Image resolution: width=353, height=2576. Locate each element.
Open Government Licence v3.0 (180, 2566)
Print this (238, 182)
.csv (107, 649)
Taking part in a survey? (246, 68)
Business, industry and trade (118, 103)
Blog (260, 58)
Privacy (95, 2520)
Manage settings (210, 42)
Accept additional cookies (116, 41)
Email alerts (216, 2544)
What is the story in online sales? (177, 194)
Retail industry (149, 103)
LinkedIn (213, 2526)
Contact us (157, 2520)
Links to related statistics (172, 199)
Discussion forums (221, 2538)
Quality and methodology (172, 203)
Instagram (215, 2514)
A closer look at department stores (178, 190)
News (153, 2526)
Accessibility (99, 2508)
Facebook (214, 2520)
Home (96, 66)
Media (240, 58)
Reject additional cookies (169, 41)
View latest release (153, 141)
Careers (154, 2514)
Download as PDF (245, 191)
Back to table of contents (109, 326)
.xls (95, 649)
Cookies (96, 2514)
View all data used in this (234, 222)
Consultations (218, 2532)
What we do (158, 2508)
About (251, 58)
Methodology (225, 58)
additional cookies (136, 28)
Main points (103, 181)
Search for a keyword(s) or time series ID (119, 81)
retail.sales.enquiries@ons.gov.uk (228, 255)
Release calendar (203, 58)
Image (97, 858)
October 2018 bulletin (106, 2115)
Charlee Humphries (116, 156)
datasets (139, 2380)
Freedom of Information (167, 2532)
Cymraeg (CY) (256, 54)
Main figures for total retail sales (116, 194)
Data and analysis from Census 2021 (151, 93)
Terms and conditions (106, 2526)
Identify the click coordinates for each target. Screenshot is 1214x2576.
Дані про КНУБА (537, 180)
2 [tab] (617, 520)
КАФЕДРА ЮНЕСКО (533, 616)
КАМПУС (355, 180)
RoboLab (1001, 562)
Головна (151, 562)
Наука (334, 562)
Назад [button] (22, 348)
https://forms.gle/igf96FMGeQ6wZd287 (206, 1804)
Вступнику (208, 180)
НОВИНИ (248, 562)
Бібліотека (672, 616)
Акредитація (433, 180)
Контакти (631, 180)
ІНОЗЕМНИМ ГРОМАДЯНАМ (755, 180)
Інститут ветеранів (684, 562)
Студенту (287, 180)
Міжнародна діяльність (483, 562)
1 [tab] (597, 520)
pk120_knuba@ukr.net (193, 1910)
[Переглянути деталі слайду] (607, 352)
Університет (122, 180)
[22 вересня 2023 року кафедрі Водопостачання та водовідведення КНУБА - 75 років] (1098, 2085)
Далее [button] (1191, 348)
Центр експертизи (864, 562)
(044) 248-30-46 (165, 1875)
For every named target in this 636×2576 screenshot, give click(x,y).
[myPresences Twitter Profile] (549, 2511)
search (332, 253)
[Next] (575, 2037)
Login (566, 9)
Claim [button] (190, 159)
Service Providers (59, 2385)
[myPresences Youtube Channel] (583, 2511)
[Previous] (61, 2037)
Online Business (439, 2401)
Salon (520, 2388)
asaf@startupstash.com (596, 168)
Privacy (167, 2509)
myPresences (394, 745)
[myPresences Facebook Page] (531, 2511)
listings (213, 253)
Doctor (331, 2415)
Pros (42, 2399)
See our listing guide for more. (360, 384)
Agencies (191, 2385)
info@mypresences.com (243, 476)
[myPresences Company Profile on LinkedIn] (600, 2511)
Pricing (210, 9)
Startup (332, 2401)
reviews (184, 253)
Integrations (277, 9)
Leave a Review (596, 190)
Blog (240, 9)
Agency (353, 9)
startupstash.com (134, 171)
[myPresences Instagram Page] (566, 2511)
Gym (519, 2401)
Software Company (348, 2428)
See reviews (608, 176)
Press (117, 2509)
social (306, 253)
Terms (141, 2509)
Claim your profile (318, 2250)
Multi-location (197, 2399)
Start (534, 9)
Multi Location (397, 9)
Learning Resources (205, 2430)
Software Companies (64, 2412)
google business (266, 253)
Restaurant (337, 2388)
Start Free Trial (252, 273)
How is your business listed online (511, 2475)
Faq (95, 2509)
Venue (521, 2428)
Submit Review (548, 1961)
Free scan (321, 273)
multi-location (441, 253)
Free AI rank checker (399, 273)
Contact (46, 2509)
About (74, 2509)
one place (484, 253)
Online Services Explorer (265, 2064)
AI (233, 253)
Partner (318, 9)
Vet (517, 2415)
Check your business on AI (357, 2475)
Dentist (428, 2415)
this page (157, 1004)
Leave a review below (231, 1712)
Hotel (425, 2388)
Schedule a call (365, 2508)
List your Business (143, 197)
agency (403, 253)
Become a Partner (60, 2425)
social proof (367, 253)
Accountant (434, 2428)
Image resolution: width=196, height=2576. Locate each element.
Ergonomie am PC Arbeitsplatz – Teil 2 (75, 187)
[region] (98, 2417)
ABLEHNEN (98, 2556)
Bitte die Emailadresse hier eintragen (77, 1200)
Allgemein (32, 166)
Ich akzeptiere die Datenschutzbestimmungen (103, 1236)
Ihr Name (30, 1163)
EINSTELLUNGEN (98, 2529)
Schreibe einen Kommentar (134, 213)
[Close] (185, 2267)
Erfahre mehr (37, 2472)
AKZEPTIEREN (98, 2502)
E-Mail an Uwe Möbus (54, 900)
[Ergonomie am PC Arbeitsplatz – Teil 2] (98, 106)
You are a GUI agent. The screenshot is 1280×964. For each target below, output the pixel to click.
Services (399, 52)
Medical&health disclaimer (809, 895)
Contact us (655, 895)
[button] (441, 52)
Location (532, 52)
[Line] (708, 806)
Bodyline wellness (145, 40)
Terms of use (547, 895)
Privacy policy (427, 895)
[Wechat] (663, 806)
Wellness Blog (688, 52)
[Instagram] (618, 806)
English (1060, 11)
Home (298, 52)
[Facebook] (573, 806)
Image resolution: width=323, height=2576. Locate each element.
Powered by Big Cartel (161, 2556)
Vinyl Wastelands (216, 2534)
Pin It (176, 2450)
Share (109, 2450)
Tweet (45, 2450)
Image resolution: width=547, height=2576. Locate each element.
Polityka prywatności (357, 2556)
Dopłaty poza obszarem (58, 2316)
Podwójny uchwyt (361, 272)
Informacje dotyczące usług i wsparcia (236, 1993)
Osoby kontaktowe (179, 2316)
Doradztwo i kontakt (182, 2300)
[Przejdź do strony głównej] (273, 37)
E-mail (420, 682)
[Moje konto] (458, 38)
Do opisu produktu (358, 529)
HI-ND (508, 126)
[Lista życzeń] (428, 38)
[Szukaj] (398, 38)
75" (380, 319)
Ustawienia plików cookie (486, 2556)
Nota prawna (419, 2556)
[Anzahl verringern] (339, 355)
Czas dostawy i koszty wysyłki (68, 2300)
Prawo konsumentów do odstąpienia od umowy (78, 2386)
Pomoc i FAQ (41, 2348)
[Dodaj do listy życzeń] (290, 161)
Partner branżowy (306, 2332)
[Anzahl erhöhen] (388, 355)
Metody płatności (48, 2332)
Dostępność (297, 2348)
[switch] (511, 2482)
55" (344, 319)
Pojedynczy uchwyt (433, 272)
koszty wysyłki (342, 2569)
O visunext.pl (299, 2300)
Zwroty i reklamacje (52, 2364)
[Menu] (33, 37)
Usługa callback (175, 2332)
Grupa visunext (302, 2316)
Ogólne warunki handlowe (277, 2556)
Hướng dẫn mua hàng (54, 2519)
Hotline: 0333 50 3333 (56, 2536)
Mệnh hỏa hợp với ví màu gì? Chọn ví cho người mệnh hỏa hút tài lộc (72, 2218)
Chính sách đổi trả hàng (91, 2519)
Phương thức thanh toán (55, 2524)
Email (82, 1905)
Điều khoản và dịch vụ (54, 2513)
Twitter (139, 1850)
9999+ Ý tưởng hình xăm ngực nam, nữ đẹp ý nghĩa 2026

#####

» What needs to be done: The records are given above. Copy each line in them that holds "КНУБА".

» Final answer:
Дані про КНУБА (537, 180)
[22 вересня 2023 року кафедрі Водопостачання та водовідведення КНУБА - 75 років] (1098, 2085)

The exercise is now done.